> [WHAT TO DO]
• A. Reproduce the passage of the monastery essay below from "The answer to" to "It still does.".
• B. In the monastery essay below, what reply did the Superior eventually give when asked why he had stayed in the Order?

> [PAGE TEXT]

— begin —

LEARNING TO STAY PUT

Photo courtesy of the author.

Photo courtesy of the author.

I’ve lost track of the number of times I’ve heard the question. A guest, visiting the Monastery for the first time sits next to me at supper. She asks my name, then how long I’ve been a monk. Then it comes: “How did you get to the Monastery?” I have to bite back my cheeky side to stop myself from saying, “I took the Metro-North from Spuyten Duyvil, changed at Croton-Harmon for Poughkeepsie, and then took a cab.” I know she doesn’t mean how I literally came to the Monastery from my apartment in Inwood for my first visit ten or so years ago. Nor has this particular guest asked me this question 100 times, though it may be the 100th time I’ve heard it this month.

If I want to keep the conversation at the superficial level appropriate to most supper tables, then I usually say something along the lines of “I loved it so much here that I didn’t want to leave. One time, I didn’t.” If I’ve met this guest before, or if I’m feeling more earnest that evening, I’ll say, “I felt like this was a place I could become myself, and that’s just what’s happened.” If I really want to move deep, though—and every so often I do—I tell the deeper truth. I say that I don’t really remember why I came to the Monastery. The more interesting question, at least to me now, is why I stay.

The answer to that question, to the one that no guest has ever asked me, changes from day to day and season to season. One morning when I was a novice, the then Superior walked into the common room while I and another novice were chatting. My fellow novice asked the Superior, apropos of nothing, why he’d stayed in the Order all these years. The Superior didn’t answer right then. Two days later he found the two of us and said, “I stay because I said I would.” That answer struck me then as profound and simple and very, very difficult to live by. It still does.

When we focus on God’s call to us, it’s so easy to get caught up in the drama of revelatory moments when suddenly, seemingly out of nowhere, we know who and whose we are. Some stranger walking by the roadside calls out to us, and immediately we know that we must leave everything behind and follow. But these moments don’t arise in a vacuum. As clear as the dawning light may be, it was the night beforehand, peppered with stars of smaller and more elemental revelations that often pave the way for whatever grand epiphanies we may experience.

— end —

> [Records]
— begin —

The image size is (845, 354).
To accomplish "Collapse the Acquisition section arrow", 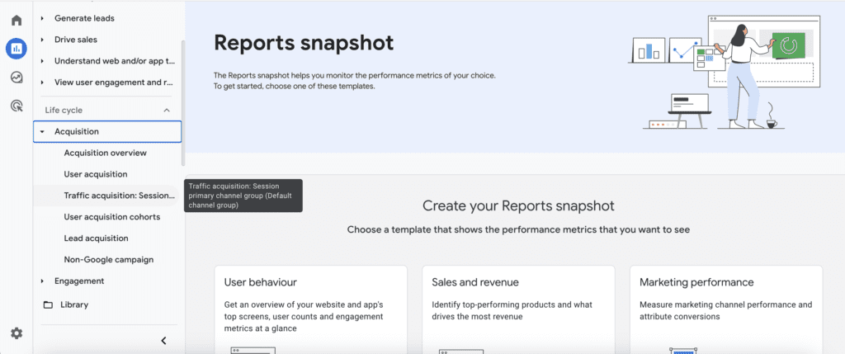I will coord(42,132).
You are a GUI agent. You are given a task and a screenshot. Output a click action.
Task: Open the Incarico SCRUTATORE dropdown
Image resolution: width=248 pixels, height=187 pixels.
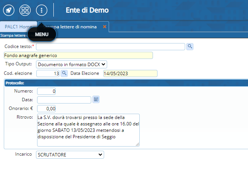tap(70, 155)
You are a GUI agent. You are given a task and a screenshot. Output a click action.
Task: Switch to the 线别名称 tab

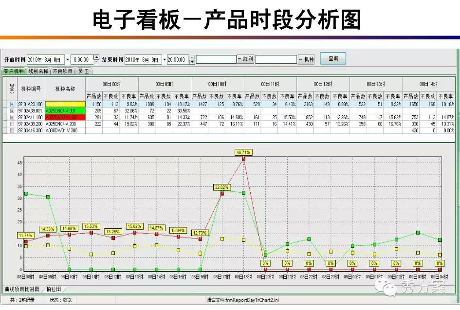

— end —

> [ANSWERS TO THE PROBLEMS]
• A.
The answer to that question, to the one that no guest has ever asked me, changes from day to day and season to season. One morning when I was a novice, the then Superior walked into the common room while I and another novice were chatting. My fellow novice asked the Superior, apropos of nothing, why he’d stayed in the Order all these years. The Superior didn’t answer right then. Two days later he found the two of us and said, “I stay because I said I would.” That answer struck me then as profound and simple and very, very difficult to live by. It still does.

• B. "I stay because I said I would."